WORK TO BE COMPLETED:
Render the listing from the line with "Select the red Mickey t-shirt thumbnail" up to and including the line with "Action: pos(42,664)" as a two-column CSV with the headers instruction and click_target. Give one row per request, with each request's text and its answer in one quoted field apiece and any line breaks replaced by spaces.

Data for locating words and elements:
---*---

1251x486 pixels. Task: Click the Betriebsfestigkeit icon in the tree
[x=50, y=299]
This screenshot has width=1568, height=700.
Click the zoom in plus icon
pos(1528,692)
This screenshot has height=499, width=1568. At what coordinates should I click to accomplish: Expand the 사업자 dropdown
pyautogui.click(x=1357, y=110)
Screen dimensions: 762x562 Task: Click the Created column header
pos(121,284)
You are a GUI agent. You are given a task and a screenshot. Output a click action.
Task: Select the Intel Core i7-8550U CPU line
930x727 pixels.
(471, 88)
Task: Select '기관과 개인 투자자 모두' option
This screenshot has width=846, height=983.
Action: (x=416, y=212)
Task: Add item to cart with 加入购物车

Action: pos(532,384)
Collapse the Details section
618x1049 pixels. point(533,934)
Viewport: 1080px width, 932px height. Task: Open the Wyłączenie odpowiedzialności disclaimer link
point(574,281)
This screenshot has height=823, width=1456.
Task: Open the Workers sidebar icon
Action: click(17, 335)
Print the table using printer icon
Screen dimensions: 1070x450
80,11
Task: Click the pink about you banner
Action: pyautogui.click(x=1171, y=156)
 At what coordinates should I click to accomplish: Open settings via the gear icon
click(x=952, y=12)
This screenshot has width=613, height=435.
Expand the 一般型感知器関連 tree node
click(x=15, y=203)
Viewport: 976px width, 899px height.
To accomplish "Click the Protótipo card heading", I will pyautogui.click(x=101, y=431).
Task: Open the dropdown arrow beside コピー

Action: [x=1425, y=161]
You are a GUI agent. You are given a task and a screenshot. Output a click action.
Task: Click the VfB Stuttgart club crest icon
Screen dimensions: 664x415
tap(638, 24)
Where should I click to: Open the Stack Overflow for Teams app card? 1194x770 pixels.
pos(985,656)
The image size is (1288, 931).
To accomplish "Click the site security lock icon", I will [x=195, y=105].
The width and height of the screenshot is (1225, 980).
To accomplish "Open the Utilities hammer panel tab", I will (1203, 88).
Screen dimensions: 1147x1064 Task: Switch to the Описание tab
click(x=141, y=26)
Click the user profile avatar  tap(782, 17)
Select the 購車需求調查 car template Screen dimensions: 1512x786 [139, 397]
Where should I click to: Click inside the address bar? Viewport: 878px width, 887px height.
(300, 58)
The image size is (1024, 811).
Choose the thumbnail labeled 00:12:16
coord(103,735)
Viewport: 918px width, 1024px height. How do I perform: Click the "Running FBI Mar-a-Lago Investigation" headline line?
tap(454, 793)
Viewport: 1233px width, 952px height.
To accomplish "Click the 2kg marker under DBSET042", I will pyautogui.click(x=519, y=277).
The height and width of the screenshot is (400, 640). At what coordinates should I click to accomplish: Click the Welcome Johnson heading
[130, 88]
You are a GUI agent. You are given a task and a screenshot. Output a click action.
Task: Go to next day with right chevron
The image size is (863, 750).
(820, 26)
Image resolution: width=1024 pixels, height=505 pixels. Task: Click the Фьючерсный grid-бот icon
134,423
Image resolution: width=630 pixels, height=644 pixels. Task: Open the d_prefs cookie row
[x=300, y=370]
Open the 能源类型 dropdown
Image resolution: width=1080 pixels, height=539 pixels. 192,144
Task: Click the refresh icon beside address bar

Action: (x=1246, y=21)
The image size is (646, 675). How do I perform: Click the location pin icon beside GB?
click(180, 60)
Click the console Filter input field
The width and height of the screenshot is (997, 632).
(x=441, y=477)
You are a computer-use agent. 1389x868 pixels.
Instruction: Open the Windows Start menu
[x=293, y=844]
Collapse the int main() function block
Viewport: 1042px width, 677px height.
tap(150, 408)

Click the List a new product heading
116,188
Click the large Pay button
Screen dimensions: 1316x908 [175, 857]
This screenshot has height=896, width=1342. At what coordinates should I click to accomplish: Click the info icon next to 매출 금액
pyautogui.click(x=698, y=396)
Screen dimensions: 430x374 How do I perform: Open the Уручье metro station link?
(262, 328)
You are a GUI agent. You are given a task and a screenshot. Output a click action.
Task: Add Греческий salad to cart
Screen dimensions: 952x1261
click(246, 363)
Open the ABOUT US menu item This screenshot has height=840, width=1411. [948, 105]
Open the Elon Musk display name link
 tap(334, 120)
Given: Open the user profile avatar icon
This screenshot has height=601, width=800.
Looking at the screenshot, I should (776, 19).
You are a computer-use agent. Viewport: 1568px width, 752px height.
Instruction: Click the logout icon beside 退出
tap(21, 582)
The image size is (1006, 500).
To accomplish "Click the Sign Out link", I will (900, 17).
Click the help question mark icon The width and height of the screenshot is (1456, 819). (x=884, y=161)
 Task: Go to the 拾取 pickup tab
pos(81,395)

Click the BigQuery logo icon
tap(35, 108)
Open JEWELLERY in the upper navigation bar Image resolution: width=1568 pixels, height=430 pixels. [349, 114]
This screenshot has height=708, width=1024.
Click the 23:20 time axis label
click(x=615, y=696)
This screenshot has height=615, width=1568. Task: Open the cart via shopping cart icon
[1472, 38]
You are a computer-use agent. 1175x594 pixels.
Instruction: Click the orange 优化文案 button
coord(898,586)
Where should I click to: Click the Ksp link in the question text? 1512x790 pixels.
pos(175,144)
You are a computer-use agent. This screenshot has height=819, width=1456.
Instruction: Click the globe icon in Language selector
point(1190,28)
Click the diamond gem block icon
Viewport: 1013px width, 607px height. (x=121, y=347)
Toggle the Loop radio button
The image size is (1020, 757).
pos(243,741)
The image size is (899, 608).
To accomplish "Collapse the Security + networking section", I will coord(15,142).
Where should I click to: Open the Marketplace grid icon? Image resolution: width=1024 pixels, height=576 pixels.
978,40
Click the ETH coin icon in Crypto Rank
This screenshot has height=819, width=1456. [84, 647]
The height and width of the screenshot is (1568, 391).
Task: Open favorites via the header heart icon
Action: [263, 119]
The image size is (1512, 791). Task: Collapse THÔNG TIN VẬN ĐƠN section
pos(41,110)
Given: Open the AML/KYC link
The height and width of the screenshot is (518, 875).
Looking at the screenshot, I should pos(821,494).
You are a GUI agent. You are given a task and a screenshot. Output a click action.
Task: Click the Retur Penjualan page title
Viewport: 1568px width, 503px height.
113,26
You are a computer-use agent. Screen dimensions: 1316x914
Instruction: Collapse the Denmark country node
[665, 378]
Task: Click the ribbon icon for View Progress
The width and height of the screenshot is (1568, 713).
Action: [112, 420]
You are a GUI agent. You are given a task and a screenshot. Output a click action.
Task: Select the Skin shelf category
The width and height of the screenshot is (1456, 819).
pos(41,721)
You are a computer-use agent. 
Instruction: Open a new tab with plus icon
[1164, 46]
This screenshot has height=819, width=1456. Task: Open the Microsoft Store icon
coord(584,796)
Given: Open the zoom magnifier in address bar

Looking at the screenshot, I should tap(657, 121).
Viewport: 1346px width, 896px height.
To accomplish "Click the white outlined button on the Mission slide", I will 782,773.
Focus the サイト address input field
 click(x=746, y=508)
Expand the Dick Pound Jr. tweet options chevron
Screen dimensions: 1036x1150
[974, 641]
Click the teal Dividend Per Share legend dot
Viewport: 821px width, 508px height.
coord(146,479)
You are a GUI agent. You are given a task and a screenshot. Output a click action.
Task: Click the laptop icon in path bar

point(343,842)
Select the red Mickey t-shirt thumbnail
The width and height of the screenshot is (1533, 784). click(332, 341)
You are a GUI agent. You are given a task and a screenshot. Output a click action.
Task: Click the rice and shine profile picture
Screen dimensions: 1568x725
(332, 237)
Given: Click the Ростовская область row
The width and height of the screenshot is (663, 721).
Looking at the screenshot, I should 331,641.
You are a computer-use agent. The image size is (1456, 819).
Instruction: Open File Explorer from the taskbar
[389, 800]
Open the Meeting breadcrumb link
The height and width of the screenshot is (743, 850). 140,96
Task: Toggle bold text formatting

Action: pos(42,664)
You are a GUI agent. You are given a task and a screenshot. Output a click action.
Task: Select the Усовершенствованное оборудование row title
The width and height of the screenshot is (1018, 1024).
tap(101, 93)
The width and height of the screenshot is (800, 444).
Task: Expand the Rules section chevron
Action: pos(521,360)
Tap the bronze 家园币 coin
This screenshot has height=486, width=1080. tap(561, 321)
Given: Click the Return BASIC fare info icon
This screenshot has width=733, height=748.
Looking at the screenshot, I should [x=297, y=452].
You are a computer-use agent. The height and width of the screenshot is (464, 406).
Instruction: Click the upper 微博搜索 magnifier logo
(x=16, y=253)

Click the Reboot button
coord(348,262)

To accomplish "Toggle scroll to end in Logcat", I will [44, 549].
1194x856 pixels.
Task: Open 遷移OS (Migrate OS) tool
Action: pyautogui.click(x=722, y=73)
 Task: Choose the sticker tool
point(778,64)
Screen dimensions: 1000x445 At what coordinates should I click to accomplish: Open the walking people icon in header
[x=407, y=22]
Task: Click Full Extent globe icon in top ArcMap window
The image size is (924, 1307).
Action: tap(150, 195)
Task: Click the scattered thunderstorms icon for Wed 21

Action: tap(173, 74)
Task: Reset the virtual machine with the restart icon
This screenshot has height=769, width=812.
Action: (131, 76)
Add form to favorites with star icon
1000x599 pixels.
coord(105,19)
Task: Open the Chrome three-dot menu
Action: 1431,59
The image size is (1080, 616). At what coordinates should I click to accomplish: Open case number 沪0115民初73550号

---*---

RESPONSE TO THE TASK:
instruction,click_target
"Select the red Mickey t-shirt thumbnail","The width and height of the screenshot is (1533, 784). click(332, 341)"
"You are a GUI agent. You are given a task and a screenshot. Output a click action. Task: Click the rice and shine profile picture Screen dimensions: 1568x725","(332, 237)"
"Given: Click the Ростовская область row The width and height of the screenshot is (663, 721).","Looking at the screenshot, I should 331,641."
"You are a computer-use agent. The image size is (1456, 819). Instruction: Open File Explorer from the taskbar","[389, 800]"
"Open the Meeting breadcrumb link","The height and width of the screenshot is (743, 850). 140,96"
"Task: Toggle bold text formatting","Action: pos(42,664)"